When we have to do with vice and vicious characters, I maintain it is better to depict them as they really are than as they would wish to appear. To represent a bad thing in its least offensive light, is doubtless the most agreeable course for a writer of fiction to pursue; but is it the most honest, or the safest? Is it better to reveal the snares and pitfalls of life to the young and thoughtless traveller, or to cover them with branches and flowers? O Reader! if there were less of this delicate concealment of facts–this whispering ‘Peace, peace’, when there is no peace,there would be less of sin and misery to the young of both sexes who are left to wring their bitter knowledge from experience.”

Charlotte and Anne traveled to London in July of 1848 because of the rumor that the “Bell Brothers” were actually just one person. Emily had refused to accompany her sisters. There, they revealed their identities and their gender to George Smith, Charlotte’s publisher. As their own novels became increasingly popular, their collection of poems was resurfaced when George Smith bought it, though it still did not sell well.

For the previous two years, Branwell’s health had been declining. He was constantly drunk, using this to cover up the seriousness of his illness. On September 24, 1848, thirty-one year old Patrick Branwell Brontë died, a shock to the whole family. It was recorded that he died of chronic bronchitis, though today historians believe it had really been from tuberculosis.

During the next winter, the whole family suffered from various coughs and colds. Emily, however, became very ill. Over the course of the next two months, her health got worse and worse. She refused all medical help until December 19, feeling as weak as ever.  But it was two loot. She died later that evening at thirty years old.

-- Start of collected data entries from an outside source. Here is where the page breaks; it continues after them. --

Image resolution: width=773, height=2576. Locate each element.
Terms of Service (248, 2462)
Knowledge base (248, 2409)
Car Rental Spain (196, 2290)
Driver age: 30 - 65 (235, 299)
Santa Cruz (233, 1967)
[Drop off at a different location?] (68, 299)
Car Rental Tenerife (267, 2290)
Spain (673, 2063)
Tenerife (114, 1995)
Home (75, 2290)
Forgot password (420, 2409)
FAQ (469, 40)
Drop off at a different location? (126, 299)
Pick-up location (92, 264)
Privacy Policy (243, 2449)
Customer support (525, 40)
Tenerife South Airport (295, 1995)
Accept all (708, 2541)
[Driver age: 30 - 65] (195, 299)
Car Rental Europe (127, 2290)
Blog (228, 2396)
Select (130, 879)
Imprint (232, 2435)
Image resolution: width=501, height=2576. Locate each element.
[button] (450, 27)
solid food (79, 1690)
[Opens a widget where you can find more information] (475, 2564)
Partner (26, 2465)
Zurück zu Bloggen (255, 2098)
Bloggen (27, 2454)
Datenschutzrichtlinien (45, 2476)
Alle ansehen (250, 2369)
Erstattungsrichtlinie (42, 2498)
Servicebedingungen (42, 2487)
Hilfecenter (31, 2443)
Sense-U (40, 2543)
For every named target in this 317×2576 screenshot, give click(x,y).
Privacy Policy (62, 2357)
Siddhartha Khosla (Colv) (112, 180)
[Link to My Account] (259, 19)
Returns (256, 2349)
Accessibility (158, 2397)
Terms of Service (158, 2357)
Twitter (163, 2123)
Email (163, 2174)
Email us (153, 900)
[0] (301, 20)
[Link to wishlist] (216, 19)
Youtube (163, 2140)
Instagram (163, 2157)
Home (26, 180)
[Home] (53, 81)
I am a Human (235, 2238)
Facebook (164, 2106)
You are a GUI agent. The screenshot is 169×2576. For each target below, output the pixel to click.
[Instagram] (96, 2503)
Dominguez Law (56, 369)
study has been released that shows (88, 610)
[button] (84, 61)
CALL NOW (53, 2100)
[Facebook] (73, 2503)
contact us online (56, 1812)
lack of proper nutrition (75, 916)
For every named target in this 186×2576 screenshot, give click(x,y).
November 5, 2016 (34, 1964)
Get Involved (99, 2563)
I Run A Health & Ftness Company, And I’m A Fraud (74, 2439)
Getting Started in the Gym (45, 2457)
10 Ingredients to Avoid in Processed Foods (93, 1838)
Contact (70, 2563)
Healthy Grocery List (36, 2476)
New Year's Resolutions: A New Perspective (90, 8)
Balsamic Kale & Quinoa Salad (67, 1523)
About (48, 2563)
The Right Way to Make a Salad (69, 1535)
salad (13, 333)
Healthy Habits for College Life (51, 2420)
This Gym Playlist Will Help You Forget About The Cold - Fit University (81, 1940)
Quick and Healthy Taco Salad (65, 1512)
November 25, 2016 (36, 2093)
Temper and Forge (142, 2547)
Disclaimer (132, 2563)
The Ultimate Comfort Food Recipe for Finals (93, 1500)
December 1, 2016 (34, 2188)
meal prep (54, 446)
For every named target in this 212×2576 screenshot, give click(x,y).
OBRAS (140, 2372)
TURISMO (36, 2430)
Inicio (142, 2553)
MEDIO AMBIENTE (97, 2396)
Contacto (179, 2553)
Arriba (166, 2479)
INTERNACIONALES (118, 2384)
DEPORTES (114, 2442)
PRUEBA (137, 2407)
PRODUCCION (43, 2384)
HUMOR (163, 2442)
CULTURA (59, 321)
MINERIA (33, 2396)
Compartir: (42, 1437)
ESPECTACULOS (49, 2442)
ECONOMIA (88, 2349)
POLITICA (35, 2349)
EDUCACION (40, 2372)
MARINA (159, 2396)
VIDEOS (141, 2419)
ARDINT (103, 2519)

Anne was deeply affected by her sister’s death. The two had been extremely close. She caught the flu over Christmas. As she got worse, her father had a physician come in January. Anne was diagnosed with consumption, or tuberculosis, that had been quite advanced. There was little hope and chance of her recovering. But Anne was determined.  She took her medicine and followed advice from the doctor, also writing her final poem about being terminally ill.

In February, Anne seemed to be recovering and decided to return to Scarborough. She hoped that the fresh sea air could possibly help her recover. Charlotte did not want her sister to go, but the doctor approved it. On May 24, 1849, Anne, Charlotte, and Ellen Nussey left. Little did she know that would be the last time saying goodbye to her father.

When they arrived in Scarborough, Anne had to be escorted in a wheelchair by Charlotte. They did some shopping and visited York Minster. At that point, it was clear to all that Anne had hardly any strength. A few days later on Sunday May 27, Anne asked her sister if it would be better if they returned to Haworth to die. They met with a doctor the next day who said she was going to die soon. Charlotte was deeply distressed. Anne expressed her love for her sister and Ellen. Before she died, Anne told her sister to “take courage”.

On May 28, 1849, a Monday, Anne Brontë died around 2 p.m. in Scarborough at twenty-nine years old. Charlotte decided to bury her sister in Scarborough instead of with the rest of the family in Haworth. Two days later, they held a funeral, but patrick was unable to complete the journey in time. The only mourner at the funeral was a former Roe Head schoolmistress.

Charlotte Brontë, the last of the Brontë children. would die a few years later on March 31, 1855 at thirty-eight when she was pregnant. The recorded cause of death was tuberculosis, but it is now believed to have been from dehydration and malnutrition due to morning sickness. Patrick Brontë died on June 7, 1861. He outlived his wife and all six of his children.